I felt a smile tug hard at the edges of my lips. So firm on that stance, and so passionate at that… fiery too. Like a small little lion cub roaring her displeasure.
“Yet for some reason I can’t help but agree with her a little. I don’t know you as well as I should. You had a whole life before me, and right now I’m just a small part of it.”
“What has… sister told… you…?” She asked again.

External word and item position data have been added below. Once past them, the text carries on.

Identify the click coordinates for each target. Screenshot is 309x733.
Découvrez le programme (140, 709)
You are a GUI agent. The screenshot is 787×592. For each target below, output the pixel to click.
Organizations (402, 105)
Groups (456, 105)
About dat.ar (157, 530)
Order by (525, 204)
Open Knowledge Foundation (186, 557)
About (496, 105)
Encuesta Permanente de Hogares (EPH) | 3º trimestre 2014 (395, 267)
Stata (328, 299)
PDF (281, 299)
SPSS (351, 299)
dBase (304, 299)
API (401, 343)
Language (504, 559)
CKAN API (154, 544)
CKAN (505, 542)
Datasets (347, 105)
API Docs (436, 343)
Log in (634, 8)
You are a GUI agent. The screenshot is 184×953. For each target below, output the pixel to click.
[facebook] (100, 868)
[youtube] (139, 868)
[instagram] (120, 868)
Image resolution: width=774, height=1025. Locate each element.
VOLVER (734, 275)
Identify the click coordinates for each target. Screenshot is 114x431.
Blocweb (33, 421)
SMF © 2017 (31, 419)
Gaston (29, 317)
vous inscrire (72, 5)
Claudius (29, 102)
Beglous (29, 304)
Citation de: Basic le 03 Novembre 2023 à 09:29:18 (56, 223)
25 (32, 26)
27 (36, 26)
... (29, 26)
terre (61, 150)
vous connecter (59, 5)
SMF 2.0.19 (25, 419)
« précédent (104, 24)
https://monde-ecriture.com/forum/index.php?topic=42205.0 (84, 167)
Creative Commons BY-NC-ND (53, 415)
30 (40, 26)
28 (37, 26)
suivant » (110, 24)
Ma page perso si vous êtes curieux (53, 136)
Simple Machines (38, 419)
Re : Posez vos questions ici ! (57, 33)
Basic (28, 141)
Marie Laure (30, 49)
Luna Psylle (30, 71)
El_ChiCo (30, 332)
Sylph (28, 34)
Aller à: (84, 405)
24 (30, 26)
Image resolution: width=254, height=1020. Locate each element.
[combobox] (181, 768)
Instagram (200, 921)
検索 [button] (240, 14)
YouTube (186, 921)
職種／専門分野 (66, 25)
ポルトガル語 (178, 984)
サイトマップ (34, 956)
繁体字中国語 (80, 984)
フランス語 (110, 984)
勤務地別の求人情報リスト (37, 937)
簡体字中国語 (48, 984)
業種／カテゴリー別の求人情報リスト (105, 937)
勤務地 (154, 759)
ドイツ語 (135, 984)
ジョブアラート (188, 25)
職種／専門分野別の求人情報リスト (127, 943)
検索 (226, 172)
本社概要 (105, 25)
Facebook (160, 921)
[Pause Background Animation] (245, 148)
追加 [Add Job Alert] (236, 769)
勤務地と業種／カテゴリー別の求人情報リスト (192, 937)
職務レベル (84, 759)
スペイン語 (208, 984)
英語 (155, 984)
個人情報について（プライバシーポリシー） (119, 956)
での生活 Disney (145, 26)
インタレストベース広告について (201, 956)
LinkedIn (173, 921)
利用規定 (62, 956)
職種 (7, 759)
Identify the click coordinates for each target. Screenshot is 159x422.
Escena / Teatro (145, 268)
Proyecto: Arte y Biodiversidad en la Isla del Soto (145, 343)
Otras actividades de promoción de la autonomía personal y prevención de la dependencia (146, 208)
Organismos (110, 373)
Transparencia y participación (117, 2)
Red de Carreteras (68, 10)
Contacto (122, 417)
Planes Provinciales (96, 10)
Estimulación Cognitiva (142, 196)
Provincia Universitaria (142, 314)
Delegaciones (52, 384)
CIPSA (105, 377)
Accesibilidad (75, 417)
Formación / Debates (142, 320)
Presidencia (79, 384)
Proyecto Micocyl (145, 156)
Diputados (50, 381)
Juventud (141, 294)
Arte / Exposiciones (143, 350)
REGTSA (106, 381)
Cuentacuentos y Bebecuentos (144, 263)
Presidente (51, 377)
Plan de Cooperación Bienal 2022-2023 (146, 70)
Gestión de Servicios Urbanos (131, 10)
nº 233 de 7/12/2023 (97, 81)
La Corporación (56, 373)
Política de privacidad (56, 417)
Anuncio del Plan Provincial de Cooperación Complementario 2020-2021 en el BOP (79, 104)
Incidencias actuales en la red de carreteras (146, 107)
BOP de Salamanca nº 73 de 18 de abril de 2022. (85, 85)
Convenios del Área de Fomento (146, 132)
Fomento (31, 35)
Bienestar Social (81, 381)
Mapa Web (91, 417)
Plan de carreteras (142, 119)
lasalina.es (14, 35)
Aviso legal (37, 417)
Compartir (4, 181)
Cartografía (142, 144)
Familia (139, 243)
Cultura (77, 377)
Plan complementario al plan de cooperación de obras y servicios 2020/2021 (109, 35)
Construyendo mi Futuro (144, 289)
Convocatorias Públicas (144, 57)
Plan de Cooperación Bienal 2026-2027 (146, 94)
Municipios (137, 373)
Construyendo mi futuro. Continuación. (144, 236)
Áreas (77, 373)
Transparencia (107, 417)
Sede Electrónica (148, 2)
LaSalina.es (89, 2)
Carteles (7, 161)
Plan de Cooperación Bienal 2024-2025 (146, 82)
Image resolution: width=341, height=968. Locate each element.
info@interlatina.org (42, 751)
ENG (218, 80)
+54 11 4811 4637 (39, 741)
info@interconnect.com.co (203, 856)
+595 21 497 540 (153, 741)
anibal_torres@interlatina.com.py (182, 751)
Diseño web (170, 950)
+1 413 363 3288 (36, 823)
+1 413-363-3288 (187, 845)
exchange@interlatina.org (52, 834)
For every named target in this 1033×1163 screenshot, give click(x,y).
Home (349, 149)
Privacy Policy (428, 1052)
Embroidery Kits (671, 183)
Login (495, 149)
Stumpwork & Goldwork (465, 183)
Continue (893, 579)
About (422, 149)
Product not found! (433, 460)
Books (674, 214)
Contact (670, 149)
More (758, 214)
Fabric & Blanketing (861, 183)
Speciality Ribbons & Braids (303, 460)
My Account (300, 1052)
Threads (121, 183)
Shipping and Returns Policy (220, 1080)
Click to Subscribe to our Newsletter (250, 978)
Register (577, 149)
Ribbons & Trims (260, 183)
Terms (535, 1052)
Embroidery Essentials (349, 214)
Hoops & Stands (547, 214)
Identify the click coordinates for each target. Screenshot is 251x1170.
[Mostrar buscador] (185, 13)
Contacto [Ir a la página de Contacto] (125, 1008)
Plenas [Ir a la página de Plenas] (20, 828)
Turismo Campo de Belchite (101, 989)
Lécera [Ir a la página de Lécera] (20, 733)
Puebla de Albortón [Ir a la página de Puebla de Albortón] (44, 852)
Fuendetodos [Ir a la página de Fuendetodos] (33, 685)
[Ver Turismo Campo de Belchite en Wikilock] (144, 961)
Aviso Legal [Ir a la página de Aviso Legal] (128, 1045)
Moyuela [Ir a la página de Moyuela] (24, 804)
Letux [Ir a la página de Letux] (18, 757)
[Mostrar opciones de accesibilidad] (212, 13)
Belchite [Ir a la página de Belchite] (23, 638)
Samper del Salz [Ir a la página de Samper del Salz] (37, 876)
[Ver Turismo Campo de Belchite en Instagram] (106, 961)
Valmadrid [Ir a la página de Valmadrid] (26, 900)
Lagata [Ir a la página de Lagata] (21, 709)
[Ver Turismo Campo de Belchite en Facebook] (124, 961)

“That you were cruel,” I blurted out bluntly. “Crueler than she was. That you used to think way less of others, and that…” I paused here, deciding whether to continue or to stop, only for a lump in my throat to force the rest of the words out. “...and that I wasn’t the first person, human… to have fallen in love with you.”
Honestly, I had still been on the fence about whether anything Amelia had claimed before could even be taken with a grain of salt. Maybe she just loved her hyperbole, her impractical jokes, I wouldn’t put it past her to be that mean and petty.
But there was nothing again this time. That passion, that firmness of hers just then, evaporating away leaving and lingering the usual nothing in its place.
An empty silence that said all that was necessary.
“This is… your wish…?” Adalia blinked at me, gazing closely as if trying to make sense of a senseless puzzle. “It is… a very plain wish… simple…”
“Simple, hm?” I raised her a brow. “Is it though?”
She didn’t answer that, instead simply just blinking again.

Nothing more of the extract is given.